| 本文 |
+ + + + +
ブログ - 20191129のエントリ
あることがあって、その精神病院に行った。大部屋のドアは施錠され、(第二病棟)と書かれていた。
ロックが外されて、中に入ると、広い部屋の中に、老人ばかりが、四、五十人ほど、長いテーブルに向かってすわり、小声でおしゃべりをしたり、ぼんやりしたりしていた。老人ホームを訪れたような気になったが、彼らの姿が小学生のように小さく見え、どこか幼さが感じられた。
面会の相手は、となりの間の椅子に背中を見せて座っていた。
婦長が私に、会うように言った。
「一対一で対面させるんですか?この男が過去にどれだけ暴力をふるったか知らないんですか!」
私は言ったが、婦長は取り合わなかった。
男の向かいの椅子に私は座った。
「あんたは・・病院のガラスを割った」
全く身に覚えのないことをその男は言い始めた。
「そんな病院なんてはいったこともない!」
と言って、彼が妄想状態になっていることを知った。
いよいよここまで来たな?と考えていると、
「 ・・洋服掛けが欲しいので買って来て下さい」
と言う。前回、彼は私と口論したことをすっかり忘れているのであった。
「その前に、やることがあるだろう。俺との関係をきちんと整理しろ!」
「そんなに興奮しないでいいじゃない」
+ + + + +
| 提供資料 |
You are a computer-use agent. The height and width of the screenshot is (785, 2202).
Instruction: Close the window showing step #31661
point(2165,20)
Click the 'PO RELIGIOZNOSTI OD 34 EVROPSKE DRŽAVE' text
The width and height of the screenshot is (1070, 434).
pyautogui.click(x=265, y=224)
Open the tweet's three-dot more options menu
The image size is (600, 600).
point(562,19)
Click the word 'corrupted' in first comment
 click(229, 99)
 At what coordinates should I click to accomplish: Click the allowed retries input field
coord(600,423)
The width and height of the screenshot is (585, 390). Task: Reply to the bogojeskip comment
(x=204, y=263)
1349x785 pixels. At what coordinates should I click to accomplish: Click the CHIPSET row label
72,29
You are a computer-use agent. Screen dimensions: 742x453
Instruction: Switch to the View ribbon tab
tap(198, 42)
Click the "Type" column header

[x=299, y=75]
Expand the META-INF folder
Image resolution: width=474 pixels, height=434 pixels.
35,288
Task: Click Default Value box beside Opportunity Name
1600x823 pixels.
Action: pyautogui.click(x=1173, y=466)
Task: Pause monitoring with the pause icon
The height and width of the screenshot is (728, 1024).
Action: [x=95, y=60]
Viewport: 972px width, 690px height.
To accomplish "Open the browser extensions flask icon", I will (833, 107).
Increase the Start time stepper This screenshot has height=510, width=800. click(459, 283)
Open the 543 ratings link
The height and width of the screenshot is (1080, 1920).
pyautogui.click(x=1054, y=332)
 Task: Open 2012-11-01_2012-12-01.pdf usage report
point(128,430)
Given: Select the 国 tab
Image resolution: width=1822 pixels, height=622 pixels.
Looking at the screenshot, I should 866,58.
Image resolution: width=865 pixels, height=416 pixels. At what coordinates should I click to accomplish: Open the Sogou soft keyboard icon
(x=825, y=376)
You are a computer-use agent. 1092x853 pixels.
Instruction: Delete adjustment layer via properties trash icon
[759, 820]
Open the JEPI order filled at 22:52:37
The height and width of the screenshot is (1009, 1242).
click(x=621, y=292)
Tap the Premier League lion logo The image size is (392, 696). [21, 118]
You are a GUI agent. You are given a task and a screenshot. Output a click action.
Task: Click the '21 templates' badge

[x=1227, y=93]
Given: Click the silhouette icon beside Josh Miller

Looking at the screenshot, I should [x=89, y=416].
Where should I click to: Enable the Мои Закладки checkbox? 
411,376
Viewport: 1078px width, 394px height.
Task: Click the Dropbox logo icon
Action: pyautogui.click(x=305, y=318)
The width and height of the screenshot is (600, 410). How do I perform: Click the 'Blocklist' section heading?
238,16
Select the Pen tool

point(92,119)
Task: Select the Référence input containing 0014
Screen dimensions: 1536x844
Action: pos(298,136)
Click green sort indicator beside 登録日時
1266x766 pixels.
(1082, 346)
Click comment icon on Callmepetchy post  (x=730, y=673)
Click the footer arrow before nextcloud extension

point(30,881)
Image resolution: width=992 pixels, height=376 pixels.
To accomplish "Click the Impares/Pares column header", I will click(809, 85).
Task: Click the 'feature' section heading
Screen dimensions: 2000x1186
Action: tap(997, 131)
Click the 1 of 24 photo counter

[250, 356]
+ + + + +
| 課題一覧 |
A - 本文によると、大部屋のドアには何と書かれていましたか。
B - 本文でかぎかっこに囲まれている発言を、出てくる順にすべて書き出してください。

| 解答 |
A - (第二病棟)と書かれていました。

B -
1. 「一対一で対面させるんですか?この男が過去にどれだけ暴力をふるったか知らないんですか!」
2. 「あんたは・・病院のガラスを割った」
3. 「そんな病院なんてはいったこともない!」
4. 「 ・・洋服掛けが欲しいので買って来て下さい」
5. 「その前に、やることがあるだろう。俺との関係をきちんと整理しろ!」
6. 「そんなに興奮しないでいいじゃない」